■ RECORDS TO USE:
▼
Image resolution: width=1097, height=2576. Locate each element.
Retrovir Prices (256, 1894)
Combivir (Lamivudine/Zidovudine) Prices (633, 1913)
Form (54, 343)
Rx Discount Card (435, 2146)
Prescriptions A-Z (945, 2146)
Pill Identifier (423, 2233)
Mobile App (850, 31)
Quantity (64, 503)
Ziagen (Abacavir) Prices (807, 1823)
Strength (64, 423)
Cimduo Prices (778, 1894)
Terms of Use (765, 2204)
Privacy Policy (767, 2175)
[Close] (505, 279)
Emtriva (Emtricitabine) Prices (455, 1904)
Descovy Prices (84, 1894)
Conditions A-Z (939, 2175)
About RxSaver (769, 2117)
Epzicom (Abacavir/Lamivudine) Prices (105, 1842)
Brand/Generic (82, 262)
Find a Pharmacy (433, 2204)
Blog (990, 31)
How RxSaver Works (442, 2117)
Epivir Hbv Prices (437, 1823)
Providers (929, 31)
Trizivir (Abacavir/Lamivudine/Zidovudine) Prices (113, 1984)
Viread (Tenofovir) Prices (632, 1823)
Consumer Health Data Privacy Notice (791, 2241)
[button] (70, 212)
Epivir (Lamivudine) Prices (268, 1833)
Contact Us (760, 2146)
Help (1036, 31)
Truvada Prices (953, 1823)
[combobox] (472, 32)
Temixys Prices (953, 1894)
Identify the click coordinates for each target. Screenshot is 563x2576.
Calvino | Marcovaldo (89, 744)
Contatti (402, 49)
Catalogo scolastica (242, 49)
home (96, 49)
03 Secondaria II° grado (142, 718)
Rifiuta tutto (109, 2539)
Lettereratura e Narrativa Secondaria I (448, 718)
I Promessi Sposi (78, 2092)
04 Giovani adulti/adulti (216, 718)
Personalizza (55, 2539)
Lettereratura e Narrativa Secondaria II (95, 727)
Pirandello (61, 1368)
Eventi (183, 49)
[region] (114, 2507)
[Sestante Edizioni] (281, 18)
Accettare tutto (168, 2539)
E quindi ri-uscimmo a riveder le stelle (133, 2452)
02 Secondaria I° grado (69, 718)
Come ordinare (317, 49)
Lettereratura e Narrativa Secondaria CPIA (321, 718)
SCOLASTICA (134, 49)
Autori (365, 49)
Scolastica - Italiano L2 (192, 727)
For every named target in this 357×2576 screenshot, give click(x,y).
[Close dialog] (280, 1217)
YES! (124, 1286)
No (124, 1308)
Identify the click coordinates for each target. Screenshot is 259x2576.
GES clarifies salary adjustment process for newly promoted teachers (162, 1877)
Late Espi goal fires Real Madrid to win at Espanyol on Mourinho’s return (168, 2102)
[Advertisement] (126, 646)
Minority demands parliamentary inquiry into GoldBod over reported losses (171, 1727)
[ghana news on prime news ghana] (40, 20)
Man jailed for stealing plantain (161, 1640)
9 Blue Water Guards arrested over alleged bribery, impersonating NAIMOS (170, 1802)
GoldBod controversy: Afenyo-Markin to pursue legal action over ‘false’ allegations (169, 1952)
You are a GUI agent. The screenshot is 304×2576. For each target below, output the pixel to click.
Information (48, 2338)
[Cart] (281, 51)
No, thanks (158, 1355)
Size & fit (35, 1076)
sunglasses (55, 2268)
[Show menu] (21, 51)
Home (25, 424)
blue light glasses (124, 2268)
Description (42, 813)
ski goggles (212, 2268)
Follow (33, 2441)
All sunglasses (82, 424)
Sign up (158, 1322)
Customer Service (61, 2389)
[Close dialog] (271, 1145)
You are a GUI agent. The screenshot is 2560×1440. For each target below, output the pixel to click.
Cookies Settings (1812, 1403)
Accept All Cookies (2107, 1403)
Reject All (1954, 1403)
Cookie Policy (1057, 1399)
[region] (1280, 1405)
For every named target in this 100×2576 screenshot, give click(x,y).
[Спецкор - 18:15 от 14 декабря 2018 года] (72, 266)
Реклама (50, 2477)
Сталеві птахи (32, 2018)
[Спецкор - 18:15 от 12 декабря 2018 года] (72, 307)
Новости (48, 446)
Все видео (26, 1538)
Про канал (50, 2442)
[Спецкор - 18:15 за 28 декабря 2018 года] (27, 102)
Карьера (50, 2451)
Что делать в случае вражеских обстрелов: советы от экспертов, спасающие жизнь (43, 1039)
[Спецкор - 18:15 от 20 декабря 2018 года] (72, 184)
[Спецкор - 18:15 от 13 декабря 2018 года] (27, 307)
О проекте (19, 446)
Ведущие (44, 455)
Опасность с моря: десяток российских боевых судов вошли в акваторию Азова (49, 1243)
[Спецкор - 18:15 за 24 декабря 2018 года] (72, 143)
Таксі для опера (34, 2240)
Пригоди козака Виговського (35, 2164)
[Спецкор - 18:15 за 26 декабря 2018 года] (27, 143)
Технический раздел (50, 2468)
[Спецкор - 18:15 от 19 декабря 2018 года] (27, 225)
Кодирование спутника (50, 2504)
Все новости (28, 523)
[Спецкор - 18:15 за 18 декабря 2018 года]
▲
Report, with no additional words, how many lines in the records above contain the word "give".

2